Science depends heavily on mathematics and in particular on continuous mathematics. Scientific laws are often in the form of differential equations, which may not have a solution in closed form. Furthermore, such mathematics makes the assumption that space is infinitely divisible and that a coordinatising it via real numbers with infinitely many digits makes physical sense. Many people have therefore wondered whether it it possible to use discrete mathematics instead. In this book Stephen Wolfram demonstrates a possible way of doing this.

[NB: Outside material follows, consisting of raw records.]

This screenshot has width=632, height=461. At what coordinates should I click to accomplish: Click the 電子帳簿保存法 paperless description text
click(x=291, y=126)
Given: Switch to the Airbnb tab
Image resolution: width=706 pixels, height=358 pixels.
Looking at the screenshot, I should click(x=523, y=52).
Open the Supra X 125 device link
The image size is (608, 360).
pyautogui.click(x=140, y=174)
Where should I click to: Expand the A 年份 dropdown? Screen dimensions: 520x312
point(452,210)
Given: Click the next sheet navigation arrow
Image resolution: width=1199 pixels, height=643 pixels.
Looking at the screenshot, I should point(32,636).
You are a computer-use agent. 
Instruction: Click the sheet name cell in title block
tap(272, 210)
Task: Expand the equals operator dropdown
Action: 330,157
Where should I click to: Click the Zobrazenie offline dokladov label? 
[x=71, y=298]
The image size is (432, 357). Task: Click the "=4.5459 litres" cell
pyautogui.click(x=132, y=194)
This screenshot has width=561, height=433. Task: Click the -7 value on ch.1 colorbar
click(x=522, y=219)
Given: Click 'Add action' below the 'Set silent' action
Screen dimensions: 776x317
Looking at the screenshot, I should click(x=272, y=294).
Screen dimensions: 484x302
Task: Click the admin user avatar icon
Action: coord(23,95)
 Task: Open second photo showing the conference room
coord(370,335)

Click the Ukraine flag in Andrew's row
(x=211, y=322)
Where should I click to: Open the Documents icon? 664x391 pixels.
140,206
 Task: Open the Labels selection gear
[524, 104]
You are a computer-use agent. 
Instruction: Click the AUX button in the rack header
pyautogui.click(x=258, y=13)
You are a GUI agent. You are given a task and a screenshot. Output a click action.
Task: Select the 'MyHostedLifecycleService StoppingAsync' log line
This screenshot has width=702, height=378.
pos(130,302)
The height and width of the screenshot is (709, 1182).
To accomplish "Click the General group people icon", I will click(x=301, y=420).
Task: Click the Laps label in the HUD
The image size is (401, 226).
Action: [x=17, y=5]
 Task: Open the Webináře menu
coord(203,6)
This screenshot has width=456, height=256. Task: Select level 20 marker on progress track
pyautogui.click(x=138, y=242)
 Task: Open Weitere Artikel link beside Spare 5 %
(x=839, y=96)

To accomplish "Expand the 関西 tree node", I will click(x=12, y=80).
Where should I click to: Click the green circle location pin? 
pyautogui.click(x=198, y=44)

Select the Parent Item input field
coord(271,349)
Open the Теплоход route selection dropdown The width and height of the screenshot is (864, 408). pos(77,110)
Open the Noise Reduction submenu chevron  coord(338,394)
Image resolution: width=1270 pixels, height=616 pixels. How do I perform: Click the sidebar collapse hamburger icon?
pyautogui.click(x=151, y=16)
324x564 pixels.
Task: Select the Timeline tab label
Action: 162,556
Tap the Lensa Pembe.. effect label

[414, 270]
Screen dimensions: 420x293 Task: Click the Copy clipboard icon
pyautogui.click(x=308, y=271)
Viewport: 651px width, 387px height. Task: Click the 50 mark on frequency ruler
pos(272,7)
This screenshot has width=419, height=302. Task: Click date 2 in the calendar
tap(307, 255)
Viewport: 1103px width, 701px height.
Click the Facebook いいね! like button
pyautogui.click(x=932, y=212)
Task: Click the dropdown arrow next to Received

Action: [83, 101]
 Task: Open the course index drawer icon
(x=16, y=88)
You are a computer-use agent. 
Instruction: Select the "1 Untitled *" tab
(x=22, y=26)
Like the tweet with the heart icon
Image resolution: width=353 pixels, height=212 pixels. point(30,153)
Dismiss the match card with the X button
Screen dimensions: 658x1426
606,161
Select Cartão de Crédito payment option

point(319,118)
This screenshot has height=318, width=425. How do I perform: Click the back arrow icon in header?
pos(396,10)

The book is based on cellular automata - that is arrays of boxes where the contents of each box changes according to some rule based on the box's neighbours. The book looks at cellular automata in one, two and more dimensions, as well as similar discrete systems which change over time according to simple rule. Their behaviour is illustrated with plenty of pictures, which helps in the aim of linking the behaviour of the real world to the behaviour of such simple systems. For instance, the pigmentation patterns of many animals bear a striking resemblance to patterns obtained through the evolution of cellular automata. On a smaller scale, Wolfram examines how the fundamental behaviour of space-time can be modelled with such discrete systems, showing the wide applicability of such ideas.

### Computational Equivalence

Wolfram doesn't limit himself to rewriting science in a discrete form. He also aims to demonstrate what he calls 'The principle of computational equivalence'. This claims that many systems - both physical and theoretical - are universal, in the sense that they can be used to perform arbitrary computations. One new way of thinking that he brings to us is that of using a brute-force computational approach to investigate the space of possible behaviours of a system, rather than looking for simple cases which can be examined with pencil and paper. For instance to investigate the theorems which can be proved from a set of axioms, he sets a computer to generate each of them in turn. If half of the possible statements turn out to be theorems then it indicates that the axiom system is likely to be complete (although short gtheorems might have long proofs). Likewise with computers - he looks at the behaviour of Turing machines one by one to see what they compute.